Meet the people and companies empowering women to take control of their health
By Jordan Gerard and Shelby Tuttle
Women’s healthcare is at the forefront of the medical industry in 2023. From virtual breastfeeding consultants to fertility tracking apps and female-focused telehealth companies, old conversations and new sensations are making headlines.
Coined by period tracking app Clue Co-Founder Ida Tin, “FemTech” is a concentration of technology that focuses specifically on women’s health issues. With an app or product developed or currently in development for nearly every stage of a woman’s life, FemTech is breaking barriers and making it easier for women to learn more about their health. Apps such as Clue and Flo make it easy for women to track their monthly cycles and feature pregnancy modes to accompany women along their pregnancy journeys, while other technologies work to evolve and address women’s health issues and concerns in various stages of menopause.

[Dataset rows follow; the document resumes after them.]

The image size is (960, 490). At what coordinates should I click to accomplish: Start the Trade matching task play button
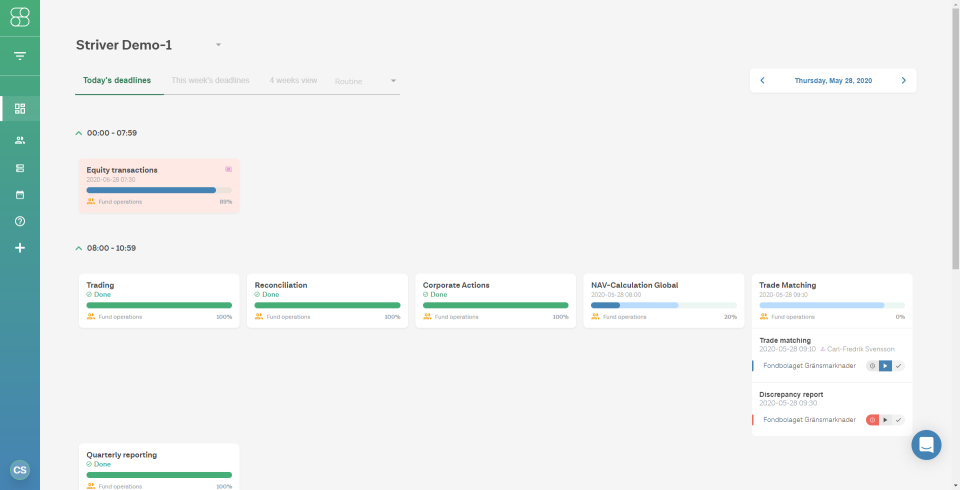[x=885, y=366]
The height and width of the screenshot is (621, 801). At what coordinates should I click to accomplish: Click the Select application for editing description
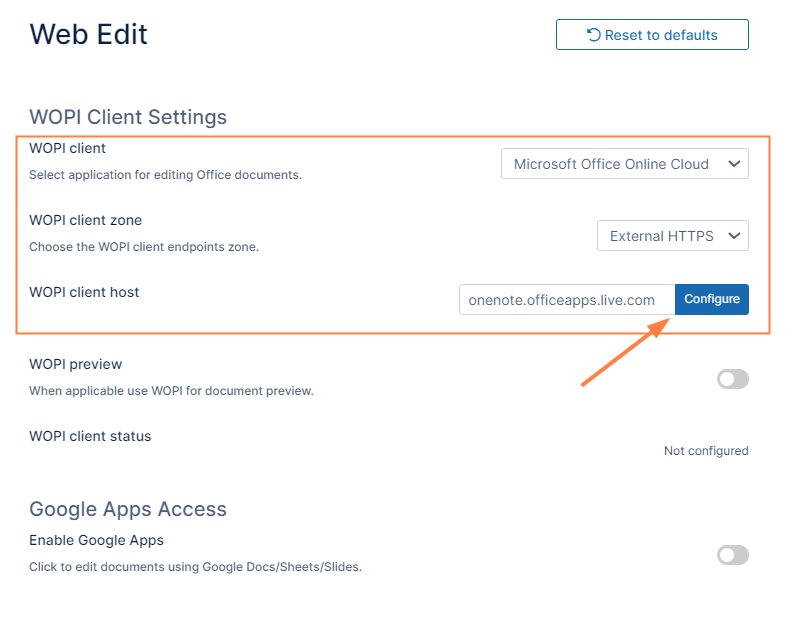(165, 175)
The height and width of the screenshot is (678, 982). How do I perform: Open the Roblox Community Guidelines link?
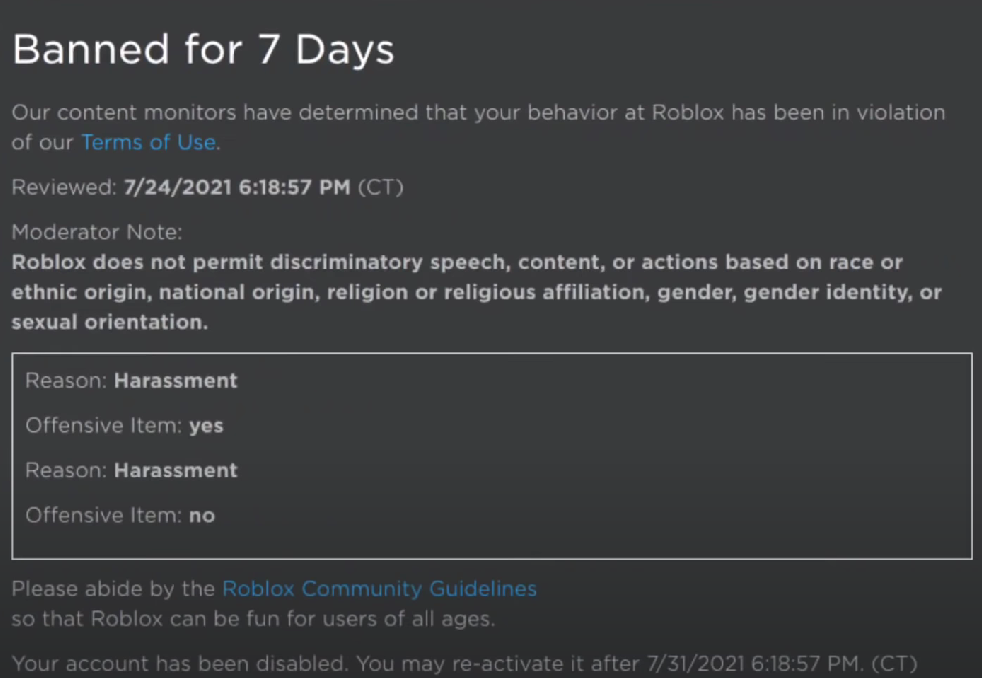tap(380, 589)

Investment management firm McKinsey & Company studied 763 companies focusing on FemTech. Their research shows that interest and development have been growing steadily in the past 10 years, and FemTech funding reached $2.5 billion by December 2021. The firm found that many companies are focusing on “maternal health patient support, consumer menstrual products, gynecological devices, and solutions in fertility.” However, as only 3% of all digital health funding goes to FemTech companies, there are still some gaps in women’s health that have the capacity to be more thoroughly addressed. According to the study, those areas of opportunity include oncology, contraception, and gynecological infections.
According to the firm, a significant majority (more than 70%) of FemTech companies have at least one female founder. Because many FemTech products and apps are largely designed by women, for women, they can help address gender inequality issues, focus on culturally sensitive care, tackle stereotyped topics, and provide convenience for users.

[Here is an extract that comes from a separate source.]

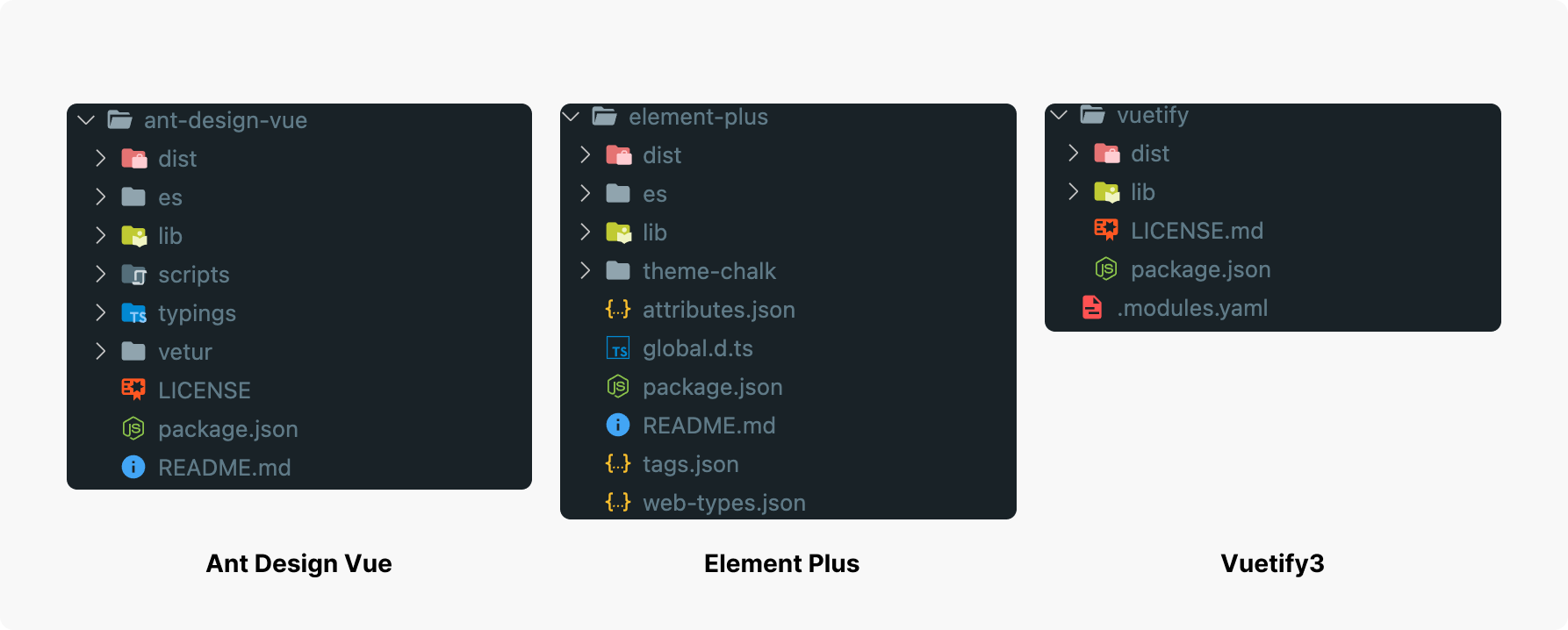
Task: Click the curly braces icon beside attributes.json
Action: [x=618, y=310]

Cath Everett, Vice President of Product & Content at Flo Health, agrees that FemTech provides the “necessary technological innovation, platforms, and services that women need and deserve.”
She reported that Flo has over 50 million monthly active users and is the No. 1 OB-GYN recommended app for period and cycle tracking, based on a survey of American OB-GYNs.
The Flo app provides cycle and ovulation tracking, health chatbots, personalized health insights, and access to medically credible information, Everett said. The information is developed and reviewed by over 100 health experts and scientists. So far, 9 in 10 Flo users say the app helps them be prepared and aware of their body signals. One in two users say it helps them have more efficient conversations with their healthcare provider, Everett said.
“The more you know about your body, the better you are able to care for it!” she said in an email.
To her point, several FemTech companies provide opportunities for early diagnosis of a number of potential health concerns. Company NextGen Jane is currently conducting studies and beta-testing a technological tampon that will eventually diagnose gynecological health conditions like infertility, adenomyosis, and endometriosis, all through the collection of menstrual blood. The company is also currently conducting a study of pregnant women to identify biological drivers for preeclampsia and preterm birth, in addition to examining fetal cells shed through the cervix to develop better tests to understand fetus health prior to delivery.
Companies like Blue Box and AOA Dx are focusing on the early diagnosis of breast and ovarian cancers, respectively, while others are working to reduce invasive diagnostic testing for women’s health disorders. Dotlab is developing a blood test to diagnose endometriosis that would eliminate the need for the current standard laparoscopic diagnostic procedure that can impose risks to patient health like infections and internal bleeding. Additionally, Paloma Health has developed an at-home thyroid blood test to assist the one-in-eight American women who will develop thyroid disease within her lifetime. The digital health platform also provides online physician consultations and personalized health plans to assist the patient through their health journey following diagnosis. All of these companies were founded or co-founded by women.
Historically, women were excluded from clinical trials in the U.S. until 1993, and women’s health is still underfunded today, according to a U.S. National Institutes of Health (NIH) study. It concluded that “NIH applies a disproportionate share of its resources to diseases that affect primarily men, at the expense of those that affect primarily women.” Everett added women’s pain is often dismissed, and they’re expected to “just deal with” pain, discomfort, or debilitating symptoms.
A personal experience with dismissal during a doctor’s appointment is what led NextGen Jane co-founder Ridhi Tariyal to begin investigating opportunities for women to take preventative care into their own hands. Following a doctor’s appointment in 2013 where she went in for a fertility checkup but her doctor refused to order any tests, she recognized a need for a workaround to the information she desired about her own body.
In a September 2022 interview on the Visible Women podcast, she noted that NextGen Jane is “for people who are tired of going through a medical diagnostic odyssey, do not want to have a surgery to find out they have a condition, and would just prefer to pay out of pocket to send in a tampon to find out what’s going on with their bodies.”
As the FemTech sector becomes larger, the conversations around women’s health will inevitably become louder. And as funding increases, on-lookers will surely take note of the power of these life-changing – and potentially life-saving innovations – that inform how women care for their bodies and long-term health for generations to come.